Aaditya Binod Yadav is a full-stack engineer and open-source advocate based in Kathmandu, Nepal, currently pursuing Computer Engineering at Nepal College of Information and Technology. He has led production-grade platform development across SaaS, cloud infrastructure, and API systems, and is the founder of Flint Secure, a real-time fraud detection and device intelligence platform targeting Nepal's digital payment ecosystem. His technical interests span distributed systems, low-latency infrastructure, and fintech engineering

Beyond engineering, Aaditya is an active open-source tech educator having delivered workshops and talk sessions at St. Xavier's College and other institutions across Kathmandu, reaching hundreds of students across web development and systems topics. He served as a PR Associate for UbuCon Asia 2025 and GNOME Nepal, is a contributor at NOSK (Nepal Open Source Klub), was a Technical Associate at Google Developers Group Kathmandu, and leads TEDxNCIT. He came to COSCUP through his involvement in open-source communities across Asia, where he continues to teach, contribute, and build.


Beitrag

08.08
14:20
30min
Building fraud detection infrastructure for the unprotected: open-source fintech from Nepal
Aaditya Binod Yadav

South Asia's digital payment ecosystem is growing fast but the fraud infrastructure protecting it hasn't kept up. Platforms serving millions of users often lack real-time device intelligence, have no way to detect SIM swap attacks without KYC dependency, and can't share signals across providers without exposing customer data. The threat model is also genuinely different here: attackers exploit device cycling, identity reuse across platforms, and the absence of cross-institution coordination in ways that Western fraud tooling simply isn't designed for.
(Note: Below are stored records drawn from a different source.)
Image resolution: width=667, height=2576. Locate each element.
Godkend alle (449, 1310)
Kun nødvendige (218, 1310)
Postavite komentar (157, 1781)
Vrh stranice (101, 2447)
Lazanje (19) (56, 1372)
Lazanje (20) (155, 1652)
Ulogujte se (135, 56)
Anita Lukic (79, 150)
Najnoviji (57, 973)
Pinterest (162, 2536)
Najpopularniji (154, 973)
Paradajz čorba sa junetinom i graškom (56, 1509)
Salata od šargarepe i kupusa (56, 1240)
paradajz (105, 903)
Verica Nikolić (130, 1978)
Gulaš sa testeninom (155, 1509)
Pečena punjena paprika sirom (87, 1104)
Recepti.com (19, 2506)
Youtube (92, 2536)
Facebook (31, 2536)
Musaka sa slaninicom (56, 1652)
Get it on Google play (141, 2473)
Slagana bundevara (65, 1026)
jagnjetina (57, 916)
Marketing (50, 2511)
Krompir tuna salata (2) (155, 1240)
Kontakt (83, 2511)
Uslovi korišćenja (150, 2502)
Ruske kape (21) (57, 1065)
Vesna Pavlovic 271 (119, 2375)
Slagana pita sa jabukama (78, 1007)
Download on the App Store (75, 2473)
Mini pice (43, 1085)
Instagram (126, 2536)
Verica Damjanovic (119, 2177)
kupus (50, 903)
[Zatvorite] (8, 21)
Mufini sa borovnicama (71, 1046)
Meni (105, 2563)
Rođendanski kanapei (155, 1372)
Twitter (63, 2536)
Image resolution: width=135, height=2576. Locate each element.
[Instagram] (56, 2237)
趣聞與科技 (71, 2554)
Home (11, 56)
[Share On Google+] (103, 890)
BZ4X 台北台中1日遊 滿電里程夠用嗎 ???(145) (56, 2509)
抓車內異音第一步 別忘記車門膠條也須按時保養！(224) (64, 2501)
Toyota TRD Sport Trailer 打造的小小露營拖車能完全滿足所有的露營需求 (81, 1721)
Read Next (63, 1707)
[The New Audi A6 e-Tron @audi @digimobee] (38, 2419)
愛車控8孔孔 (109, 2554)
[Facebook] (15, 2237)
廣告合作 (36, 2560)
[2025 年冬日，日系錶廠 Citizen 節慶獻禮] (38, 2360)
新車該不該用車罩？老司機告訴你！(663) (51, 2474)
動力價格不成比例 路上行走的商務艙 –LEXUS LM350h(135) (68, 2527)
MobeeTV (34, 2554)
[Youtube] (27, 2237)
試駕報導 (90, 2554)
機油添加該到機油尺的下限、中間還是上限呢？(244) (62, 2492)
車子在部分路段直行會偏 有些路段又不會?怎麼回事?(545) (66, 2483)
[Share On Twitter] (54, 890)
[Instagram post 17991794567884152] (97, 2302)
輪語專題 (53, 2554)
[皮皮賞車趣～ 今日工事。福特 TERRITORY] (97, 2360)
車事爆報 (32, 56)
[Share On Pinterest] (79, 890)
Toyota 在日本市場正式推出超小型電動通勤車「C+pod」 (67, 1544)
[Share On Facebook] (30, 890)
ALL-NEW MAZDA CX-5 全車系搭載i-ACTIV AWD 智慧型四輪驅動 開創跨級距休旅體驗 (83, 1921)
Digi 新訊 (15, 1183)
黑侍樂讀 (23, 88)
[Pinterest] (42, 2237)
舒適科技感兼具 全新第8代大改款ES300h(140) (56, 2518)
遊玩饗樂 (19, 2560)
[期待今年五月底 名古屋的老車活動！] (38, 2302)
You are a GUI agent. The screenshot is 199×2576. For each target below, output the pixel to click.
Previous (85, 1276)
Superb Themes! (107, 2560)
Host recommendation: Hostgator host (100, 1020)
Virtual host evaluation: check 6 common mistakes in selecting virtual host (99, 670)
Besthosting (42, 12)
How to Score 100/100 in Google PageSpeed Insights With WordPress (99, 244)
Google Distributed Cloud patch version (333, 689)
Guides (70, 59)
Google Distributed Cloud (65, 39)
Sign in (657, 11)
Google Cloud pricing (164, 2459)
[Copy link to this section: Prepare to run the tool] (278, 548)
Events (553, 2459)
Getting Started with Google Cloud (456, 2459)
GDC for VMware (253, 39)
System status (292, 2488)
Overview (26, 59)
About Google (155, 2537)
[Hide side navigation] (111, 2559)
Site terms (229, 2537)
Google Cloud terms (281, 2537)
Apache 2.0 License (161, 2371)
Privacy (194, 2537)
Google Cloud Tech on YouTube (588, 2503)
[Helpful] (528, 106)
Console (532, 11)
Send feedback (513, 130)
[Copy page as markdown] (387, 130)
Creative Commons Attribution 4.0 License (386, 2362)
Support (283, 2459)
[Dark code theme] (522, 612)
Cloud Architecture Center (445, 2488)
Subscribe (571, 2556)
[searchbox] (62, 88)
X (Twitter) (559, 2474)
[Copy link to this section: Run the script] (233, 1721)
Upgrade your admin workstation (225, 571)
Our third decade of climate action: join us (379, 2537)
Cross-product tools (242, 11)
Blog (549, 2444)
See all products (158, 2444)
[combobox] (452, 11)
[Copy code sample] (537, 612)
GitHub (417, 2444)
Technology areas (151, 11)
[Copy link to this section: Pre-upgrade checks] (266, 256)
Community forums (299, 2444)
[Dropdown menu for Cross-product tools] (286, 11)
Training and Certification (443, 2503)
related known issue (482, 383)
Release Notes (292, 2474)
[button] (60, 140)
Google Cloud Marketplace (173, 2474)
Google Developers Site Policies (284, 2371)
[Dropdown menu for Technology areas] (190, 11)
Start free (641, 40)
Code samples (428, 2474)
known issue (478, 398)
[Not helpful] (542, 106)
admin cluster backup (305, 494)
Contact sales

This talk explores how you can address these gaps using open-source infrastructure: Go, NATS, PostgreSQL, Python and why releasing client SDKs openly matters as much as the system design itself. We'll cover phone-hash-based SIM swap detection, weighted real-time fraud scoring with cold-start constraints, device fingerprinting without invasive data collection, and the architecture of a scoring pipeline designed to run at payment speed.

These are lessons learned firsthand while building a fraud detection platform targeting Nepal's payment ecosystem the technical decisions, the dead ends, and what a working open-source approach actually looks like in practice.